A tremendous discussion arose in which various aspects of this problem were addressed and which ultimately resulted in a form of management that should cover all of the needs of subjects who will probably become patients, principal investigators (PIs), and involved neuroradiologists. Incidental findings are not uncommon,1–4 ranging from 0.2% to 1.6% for incidentally found brain tumors within the study population, or vascular abnormalities, ranging from 0.51% to 1.8%. Both rates depend on the age of the subjects, which may thus have a major effect on the volunteers’ lives.
Whereas volunteers are usually searched for and selected by placard, Webpage announcement, or word-of-mouth advertising within the academic institution, subjects of fMRI studies are often students or colleagues participating in fundamental research studies. To claim that an investigation includes healthy participants, these individuals are usually no older than 35 years.
Together with the local IRB, neuroimaging researchers, and neuroradiologists, a new means of handling informed consent, the neuroimaging report, and incidental findings in neuroimaging research was developed.
Before imaging, subjects must give their signed informed consent. In addition to the standard information and questions regarding MR imaging safety, they are also informed that there might be incidental findings such as tumors or vascular anomalies that might influence their future. They are told that, besides the possibility of therapy being required (almost) immediately, such findings might influence their professional career, insurance issues, and family planning, too, and findings will be documented from this point forward. If they do not sign this document, they are not eligible for any study.

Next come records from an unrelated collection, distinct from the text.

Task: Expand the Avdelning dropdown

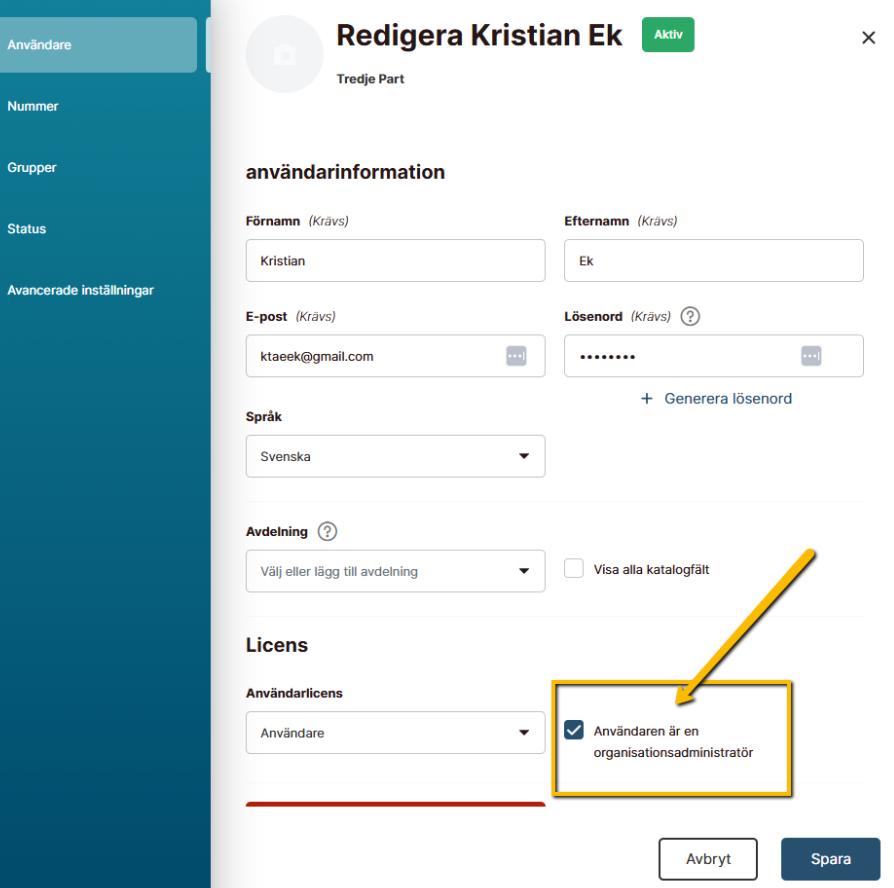Action: pos(395,571)
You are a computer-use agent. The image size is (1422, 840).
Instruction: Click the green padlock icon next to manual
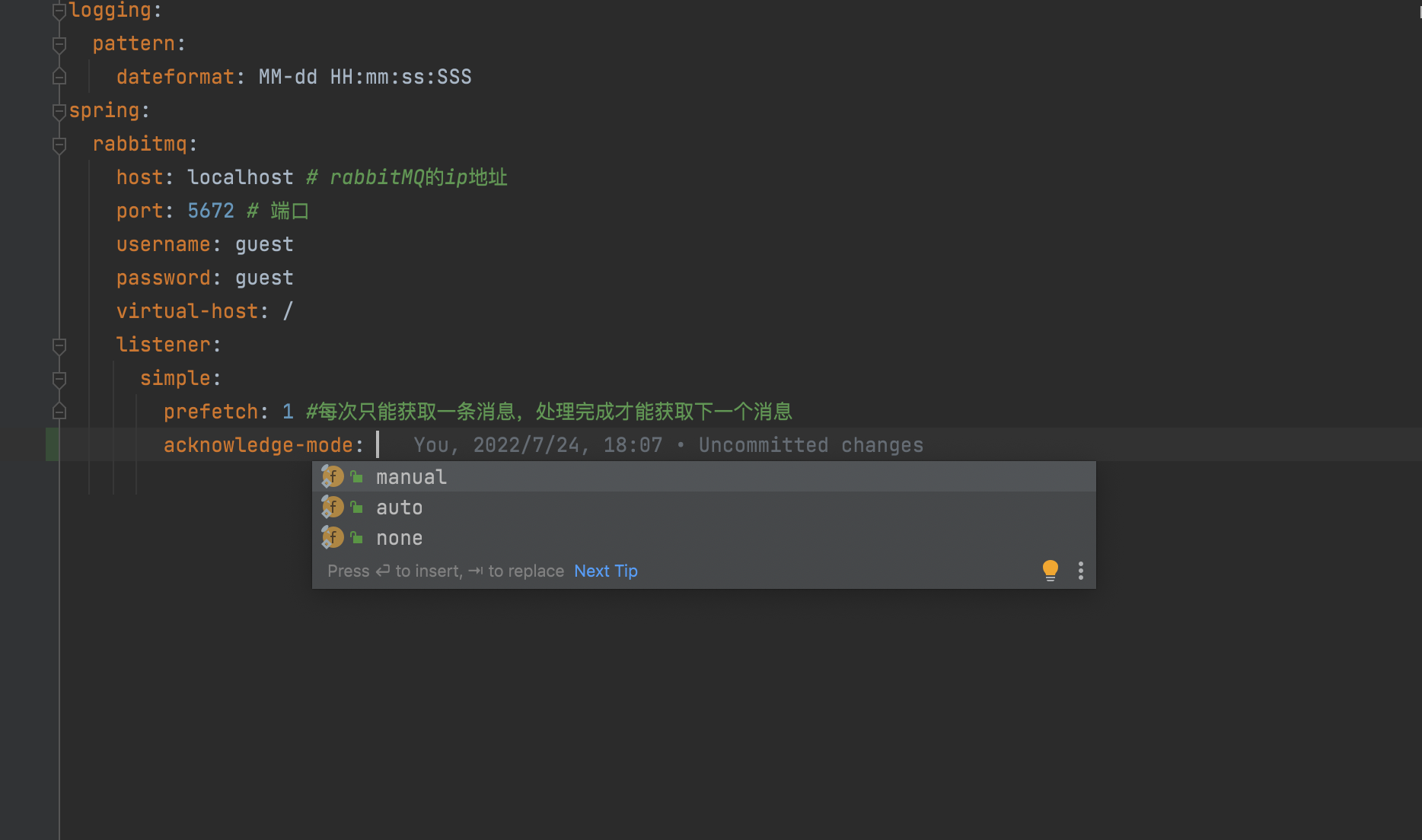tap(357, 476)

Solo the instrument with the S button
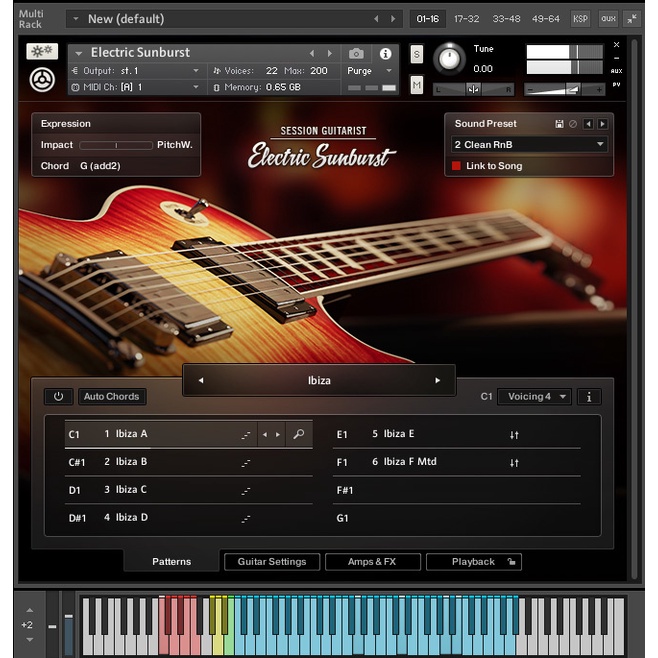pos(417,53)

Volunteers who want to remain anonymous represent a major issue here. For example, when studies on sexual preferences including homosexual or even pedophilic subjects are performed, the volunteers do not want to be linked to or registered by the hospital administration.

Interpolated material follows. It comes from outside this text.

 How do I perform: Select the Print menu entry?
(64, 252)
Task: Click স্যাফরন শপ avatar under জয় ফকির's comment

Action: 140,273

To overlay fMRI data on high-resolution images, most investigators perform a 3D T1-weighted scan, such as a magnetization-prepared rapid acquisition of gradient echo sequence, in our institution performed in the sagittal view (in-plane resolution, 1 × 1 mm). That most PIs are not trained to read films, as stated by Brown and Hasso,1 raises an ethical problem in that findings might be missed, as demonstrated in the aforementioned case. Thus, we mutually agreed to add an axial fluid-attenuated inversion recovery sequence to the protocol; both scans are read by a board-certified neuroradiologist, and a radiology report is created. Obviously, the neuroradiologist thus takes the responsibility to detect and report incidental findings on healthy volunteers. However, these 2 sequences certainly cannot replace a routine MR imaging examination; therefore, that is additionally noted on the report. Patient findings are assessed, and suspect findings are immediately reported to the PI. If there are any suspect findings, the volunteers are seen in the outpatient clinic, and additional diagnostic study or therapy is initiated if necessary. As of now, this protocol was only required once in a young man with a left temporal cavernoma. He is now being followed and is excluded from the study population. In the anonymous group, subjects are instructed to call the PI after their scans have been read. If there is a suspect finding, they receive their anonymous data on a compact disc and are told to see their primary care physician or a specialist if they do not want to be enrolled at the local clinic.
This form of management covers all the needs of volunteers who would probably become patients, neuroradiologists reading the cases, and the usually untrained PIs to help them avoid missing pathologic findings and to take the responsibility and the consequences arising from participating in a neuroimaging study. Additional enrollment of many more volunteers is needed to judge satisfaction with this form of management in the long run, but we believe that it meets the ethical challenge of incidental findings arising in neuroimaging studies of healthy volunteers.